Tuesday, July 1, 2014

"Faced with the Gates of Hell"

On another post Anonymous wrote:

"NEW POST

"Facing the GATES of Hell"

Gates Foundation Protest in Seattle

"Teaching in the shadow of the Gates Foundation is an ominous and treacherous endeavor. Everywhere you turn there is another so-called “expert”, funded by the Gates foundation–with very little, if any classroom experience—who believes that their dollars have given them sense.

Gates believes in the right of the rich to control the schools and even the very idea of what knowledge is. We believe that education and knowledge should be democratic pursuits and that only through collaboration—not market competition—can we fully become complete human beings.

Gates believes the intellectual and social-emotional processes can and should be reduced to a test score. We believe standardized testing can’t begin to quantify the things that matter most in education: imagination, collaboration, civic courage, empathy, and creativity.

The problem for us is that Gates has a few more dollars than we have . . ."

3 comments:

Anonymous said...

This seems to be a fragment of a larger, important article. Questioner, can you post it in full length?

Anonymous said...

From another "larger, more important article":

"Philadelphia’s Broad-trained Superintendent William Hite offered the district’s employees an insulting contract: pay cuts up to 13%, benefit cuts, longer school days, and no pay increases until 2017. After 2017, any increases would be “performance-based,” dependent on the principal’s recommendation. Seniority would be abolished, as well as any payment for advanced degrees. See here and here

In addition, schools with more than 1,000 students would not be required to have libraries or librarians. No more counselors. No limits on class size. The district would no longer be required to provide teachers lounges, water fountains, etc.
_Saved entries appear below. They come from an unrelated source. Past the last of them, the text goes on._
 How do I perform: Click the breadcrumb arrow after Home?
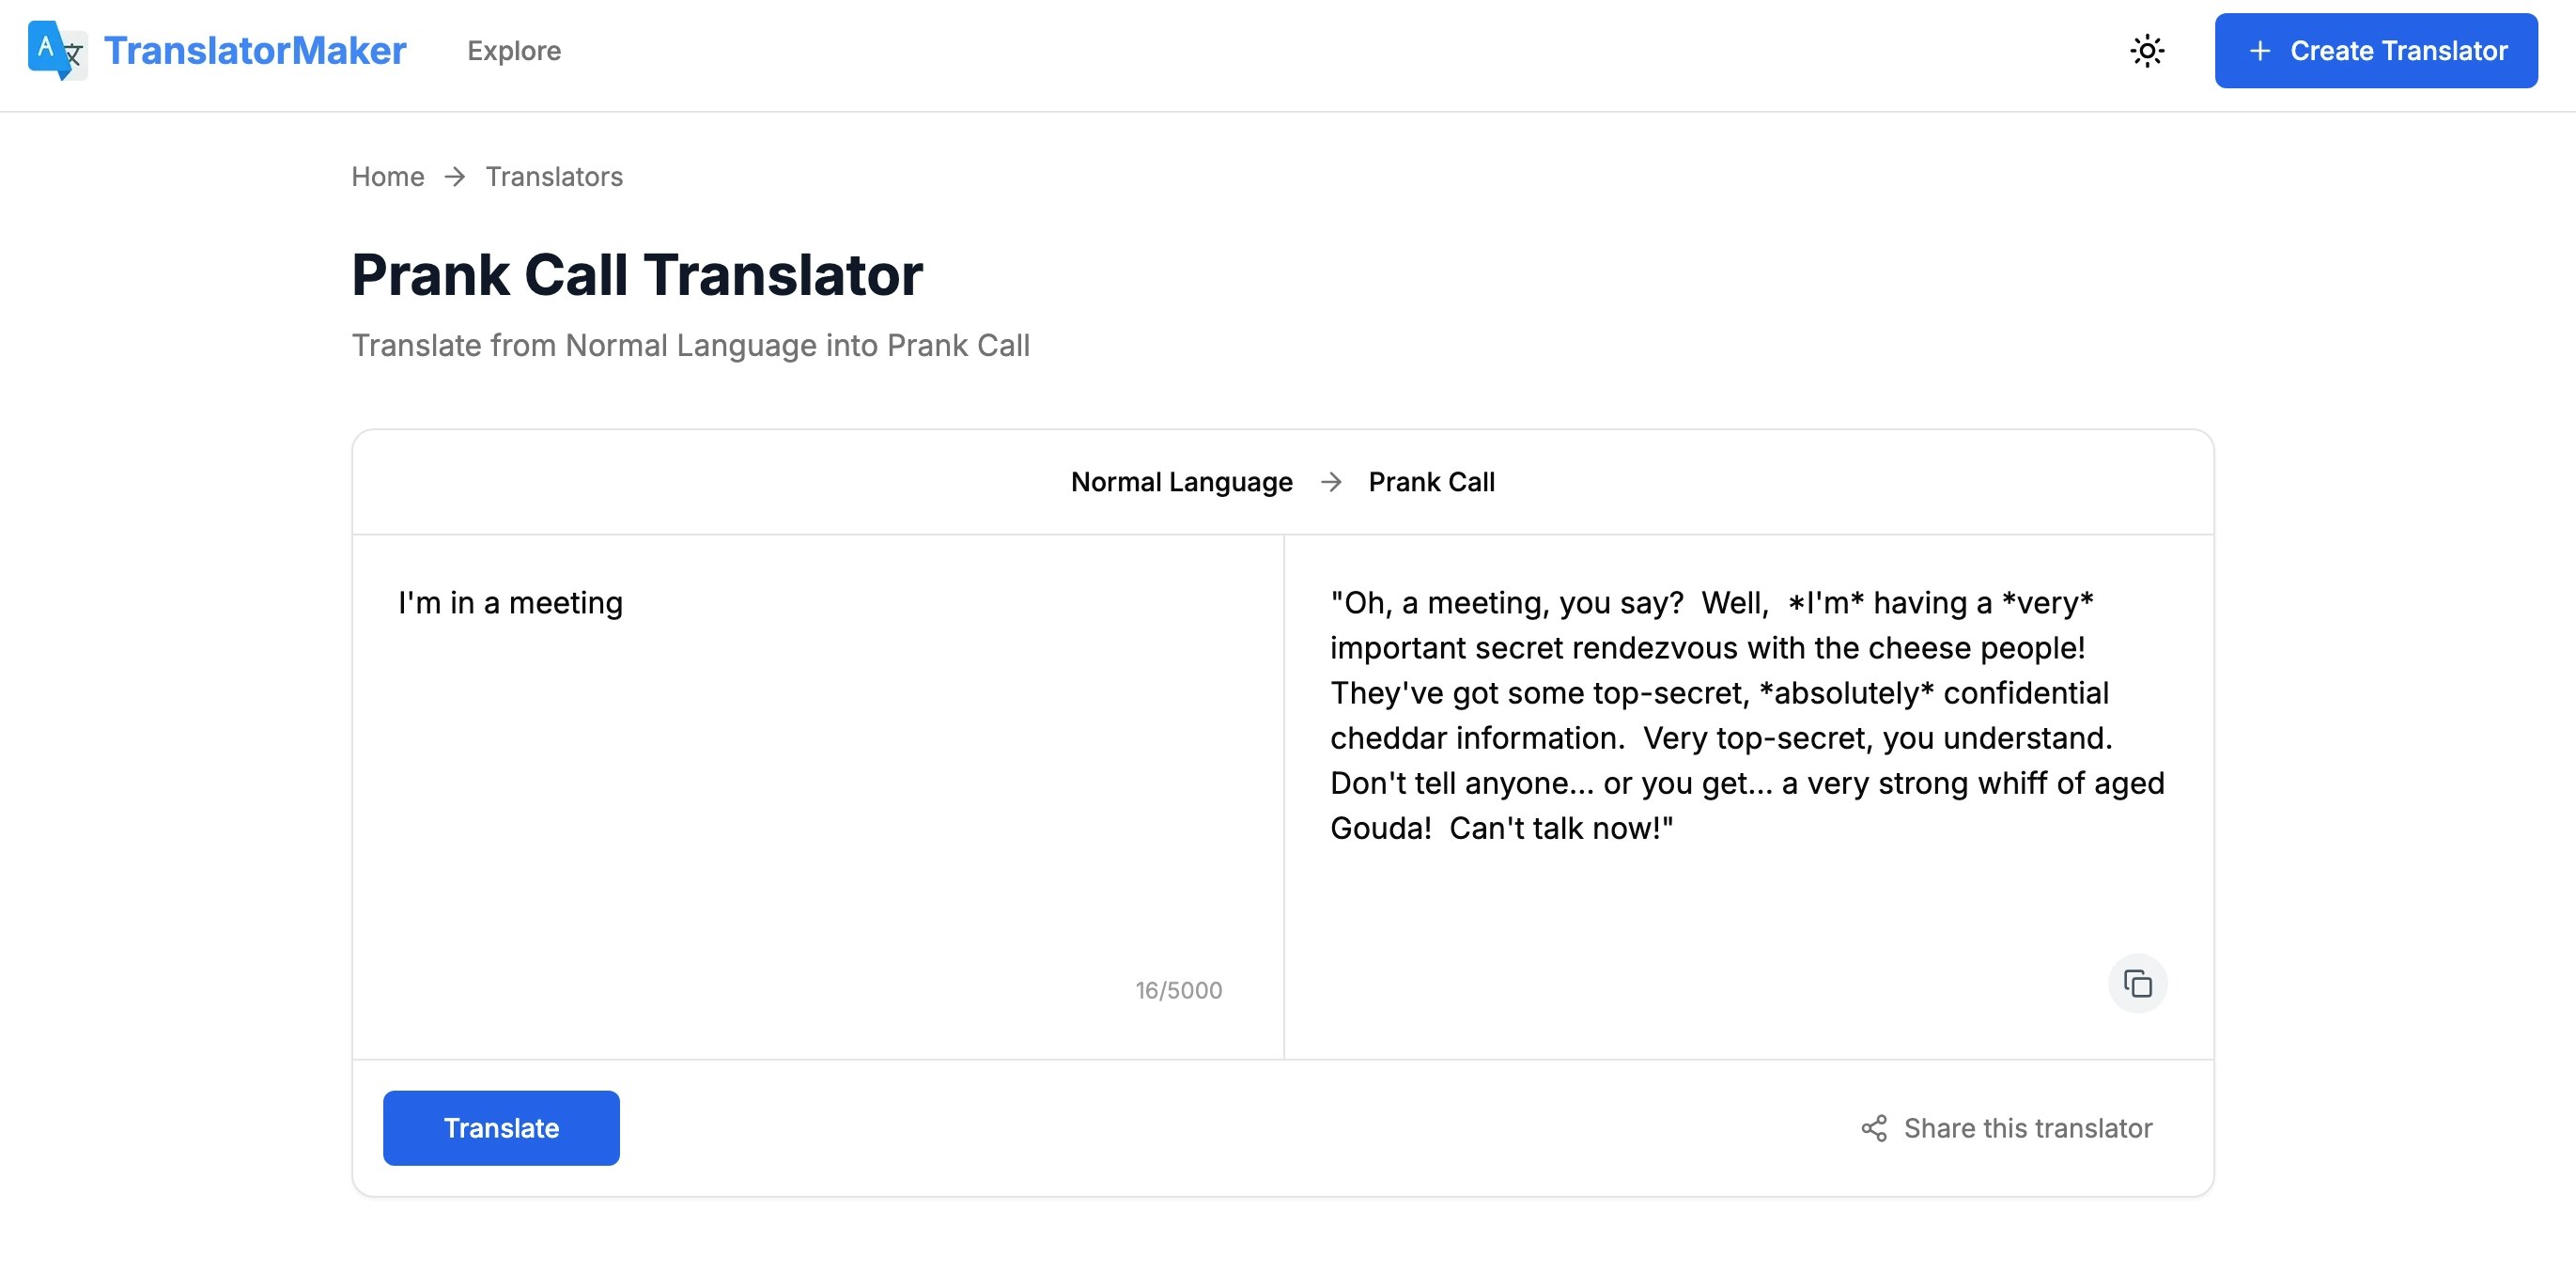click(455, 177)
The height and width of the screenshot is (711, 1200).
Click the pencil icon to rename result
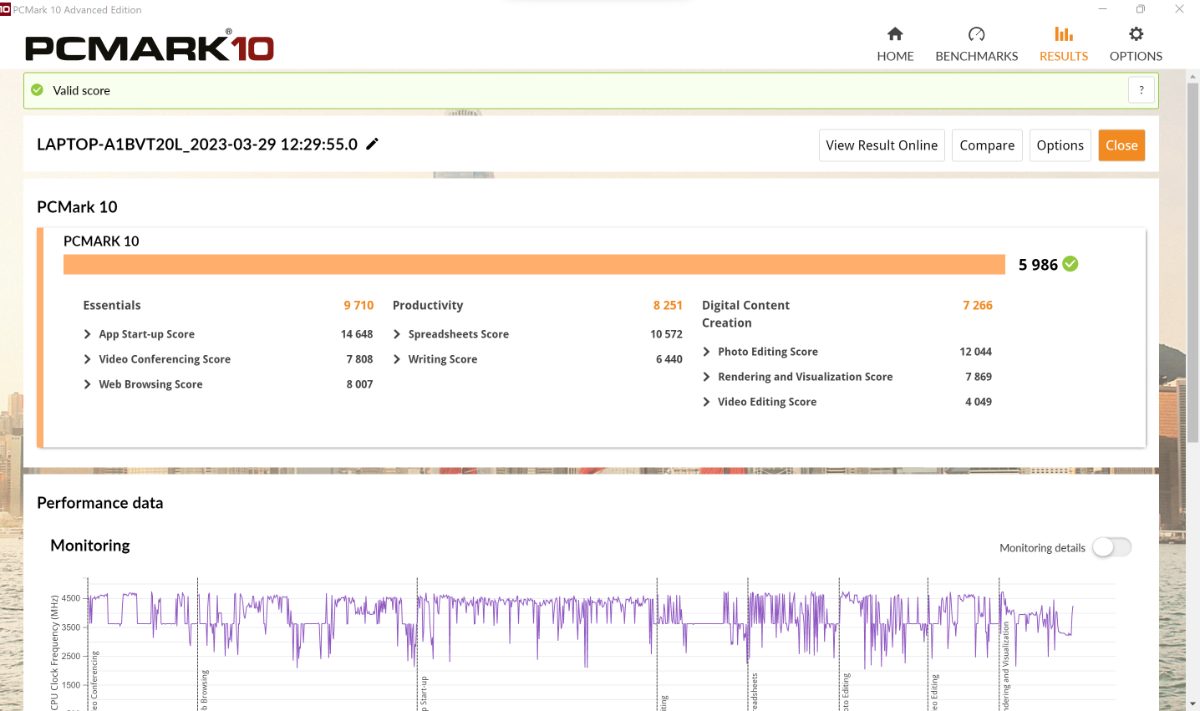pos(372,144)
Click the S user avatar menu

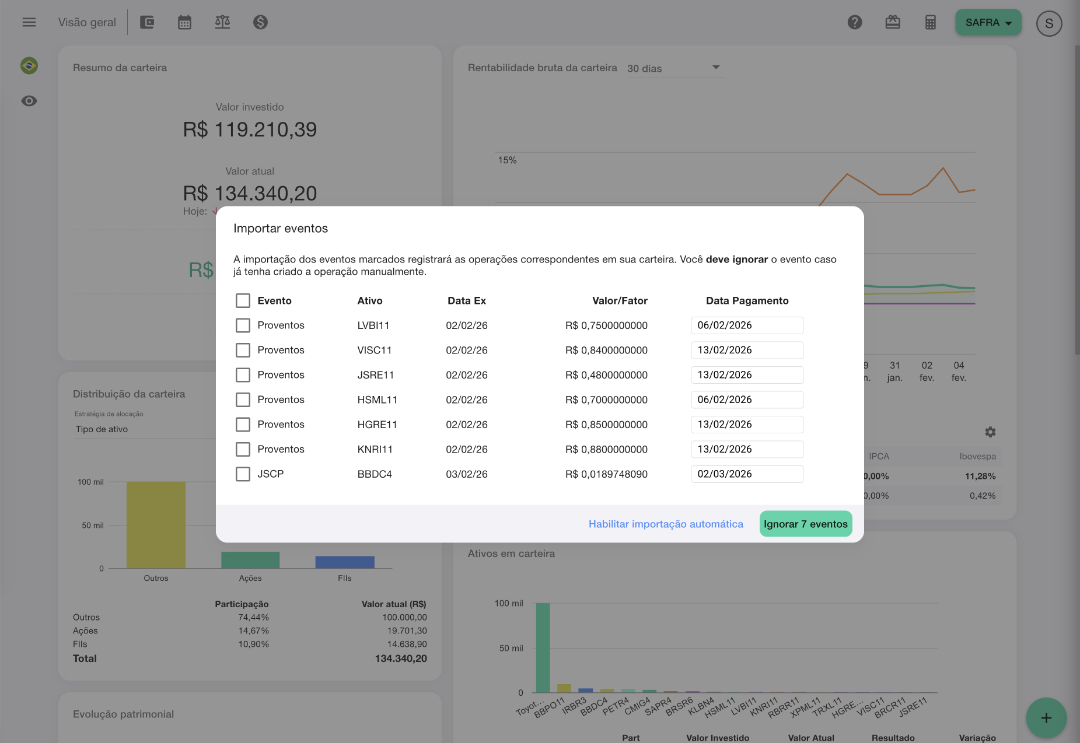pyautogui.click(x=1048, y=23)
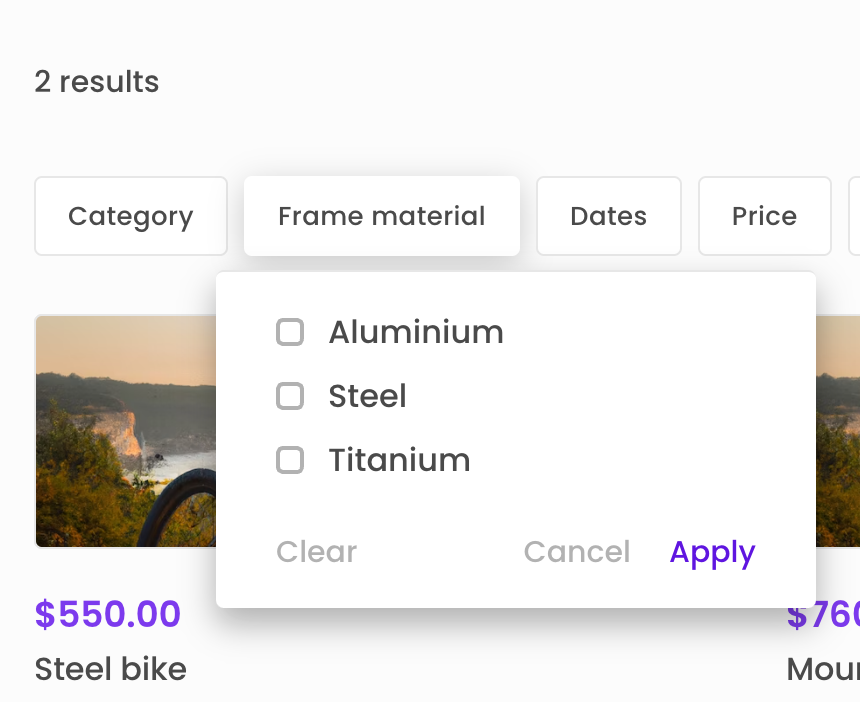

This is the most insulting, most demeaning contract ever offered in any school district to my knowledge. The terms seem more appropriate to a prison than to a school, although it seems that both teachers and students are treated as wards of a cruel, harsh state. Who would want to teach in such a district that cared so little for students and teachers?

Is this what Dr. Hite learned at the Broad Superintendents Academy? Crush the workforce?

Didn’t anyone ever tell him that teachers’ working conditions are students’ learning conditions? . . ._

Anonymous said...

Interesting that this morning's PG had an article about trying to get more African-American males into teaching. Given the direction that teaching conditions are going, why would anyone recommend this as a career to someone you care about?